Después de haber pasado esta experiencia traumática y de tener la boca llena de acidez, ahora llevo en la bolsita mi cena y mis vísceras. Vuelvo a coger mi diario. A mi parecer estas experiencias nos preparan y acercan a la muerte. Recuerdo que para el día de los muertos mi madre con una semana de anticipación se preparaba para este día, preparaba la leña, nos hacía limpiar el horno. Por la noche se dejaba lista la masa del trigo molido, molido en el molino de don Humberto. Nos despertábamos al primer canto del gallo “el pituco” (esa fue su última madrugada que nos despertó porque ese día fue sacrificado para reparar las fuerzas de la jornada) para empezar hacer el pan, los biscochos, los muñecos y las palomitas. Terminado el trabajo en la sala se ponía muchos presentes para los muertos y entre ellos el fruto de la jornada ¡ahh! y a comida favorita del abuelo Damián “cecinas shilpidas”. A la hora del almuerzo había un plato servido con la presa más grande, mamá para quien es ese plato, hijo es para el abuelo.
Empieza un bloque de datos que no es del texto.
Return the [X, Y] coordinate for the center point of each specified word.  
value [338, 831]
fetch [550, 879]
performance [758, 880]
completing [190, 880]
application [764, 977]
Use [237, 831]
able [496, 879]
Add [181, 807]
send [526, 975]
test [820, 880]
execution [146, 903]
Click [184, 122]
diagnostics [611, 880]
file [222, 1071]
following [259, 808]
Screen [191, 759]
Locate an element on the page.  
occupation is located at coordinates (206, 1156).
Es así como los muertos vivían entre nosotros, convivías con ellos, haciéndose realidad lo que decía don Miguel de Unamuno al definir al hombre “el hombre es un ser que entierra muertos”. Este día tenía y tiene un gran carácter festivo, pero yo me pregunto acaso la muerte no es el culmen de la existencia del hombre, instante en el que antes de partir de este mundo te interrogaras ¿valió la pena vivir? Esta pregunta me recuerda a Hamlet cuando tiene una calavera cerca de él y empieza a interrogarle; qué habrá sido en la vida esta calavera: un mercader, un poeta… qué significado tuvo su existencia o será como diría Cohélet “vanidad de vanidad todo es vanidad”.